One of the challenges to finding and redacting names in unstructured text include the fact that personal names may appear on first occurrence in their full form, e.g., “John Donaldson,” but then use shorter forms on subsequent occurrences in the same document, “John,” “Mr. Donaldson,” or “Donaldson.”  In cases of company names, both the full name and an acronym may appear, e.g., “Booz Allen Hamilton, Inc.” vs. “BAH.” These shorter forms of a name need to be identified and redacted along with their full form since they may effectively identify someone as much as the full form does. In order to preserve the fact that it was referring to the same entity, the referential chain may also need to be preserved (e.g., all the occurrences should be replaced with PERSON-1).

Entity Extraction also handles other difficult phenomena such as ambiguity between an item that could be a name as well as something else: “Apple” as company vs. “apple” as a fruit. The former needs to be redacted, not the latter. A name like “Mary White” needs to be redacted even though its second element can be a simple color adjective in another, non-name context. Certain ethnic types of names offer their own challenges. Arabic names can be long: “Abdurrahman al-Rashid al-Ayyubi.” The entire name needs to be redacted, not parts of it.
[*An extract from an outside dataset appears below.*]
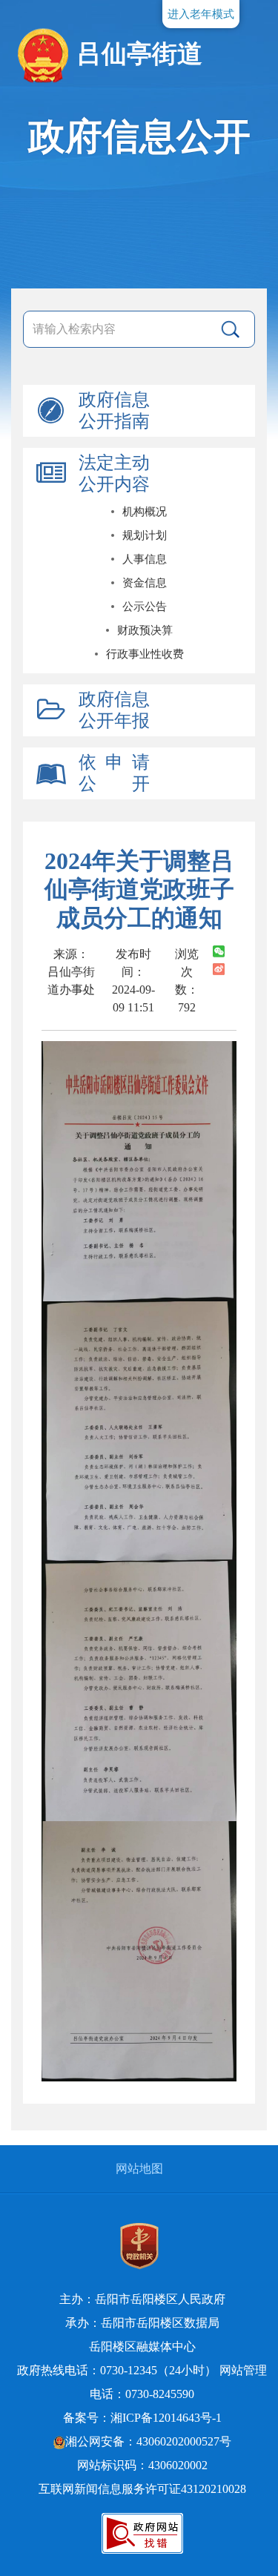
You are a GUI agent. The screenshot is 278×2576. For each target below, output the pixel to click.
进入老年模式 (201, 14)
Entity Extraction Automates Redaction of Unstructured Data

Entity Extraction is able to identify a wide range of concepts and not just person or organization names. For example, its coverage includes all kinds of numerical amounts that are obviously sensitive:

  • Social security numbers
  • Credit card numbers
  • Account numbers
  • Phone numbers
  • etc.

Other kinds of data include Place of Birth, Date of Birth, and addresses (both physical and email).

These sensitive items may be contained anywhere in the entirety of an organization’s unstructured text holding, so effectively redacting them requires a fast and scalable technology such as Entity Extraction to handle the job. Redaction done purely by humans isn’t up to the task in today’s vast data environments.